What you are asked to do
The pictures stay out. Please retype every line below exactly.

** Opening Provided data block **

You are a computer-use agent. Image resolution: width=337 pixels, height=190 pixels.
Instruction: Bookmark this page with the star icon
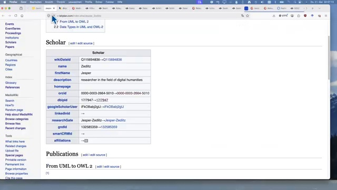point(247,16)
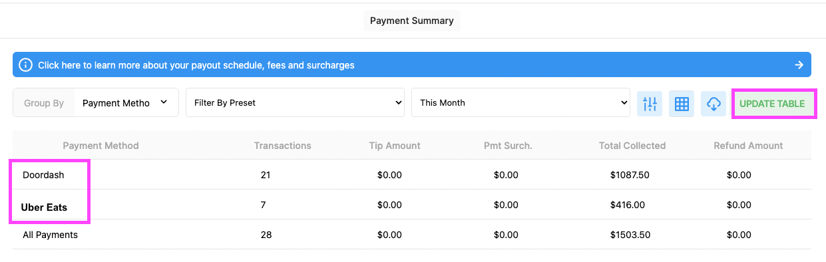This screenshot has height=262, width=826.
Task: Select the Doordash payment row
Action: (412, 175)
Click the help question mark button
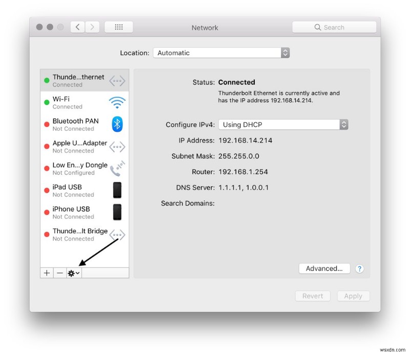This screenshot has height=354, width=410. 359,269
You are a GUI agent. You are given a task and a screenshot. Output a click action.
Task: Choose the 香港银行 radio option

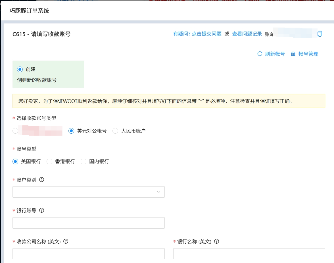(x=49, y=161)
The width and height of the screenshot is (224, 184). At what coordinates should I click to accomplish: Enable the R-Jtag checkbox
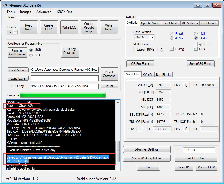(172, 49)
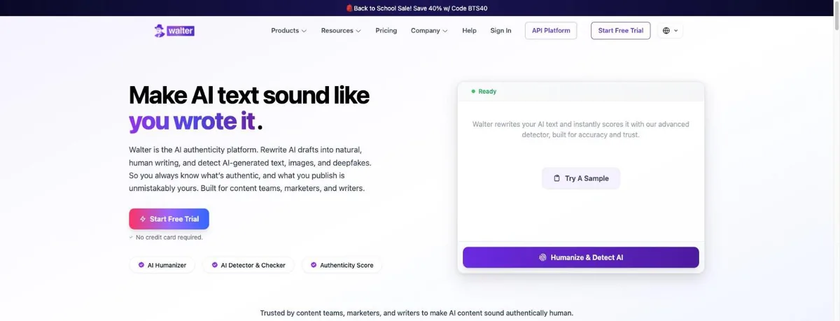Click the Authenticity Score checkmark icon
This screenshot has width=840, height=321.
pyautogui.click(x=314, y=265)
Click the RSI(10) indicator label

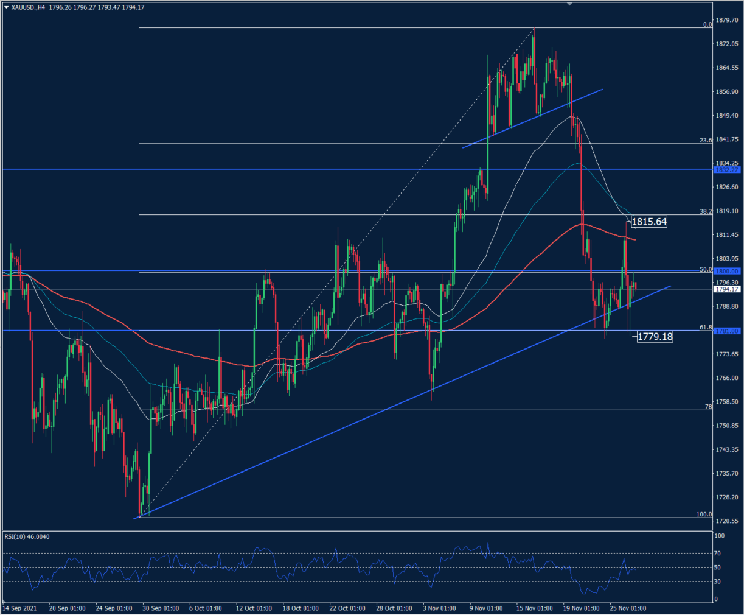tap(27, 536)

** Closing Provided data block **

Worked solution
You are a computer-use agent. Image resolution: width=337 pixels, height=190 pixels.
Instruction: Bookmark this page with the star icon
point(247,16)
This screenshot has height=262, width=826.
Task: Select the Doordash payment row
Action: (412, 175)
Click the help question mark button
This screenshot has height=354, width=410. 359,269
You are a GUI agent. You are given a task and a screenshot. Output a click action.
Task: Choose the 香港银行 radio option

(x=49, y=161)
The width and height of the screenshot is (224, 184). At what coordinates should I click to accomplish: Enable the R-Jtag checkbox
(172, 49)
Click the Authenticity Score checkmark icon
This screenshot has width=840, height=321.
pyautogui.click(x=314, y=265)
Click the RSI(10) indicator label

tap(27, 536)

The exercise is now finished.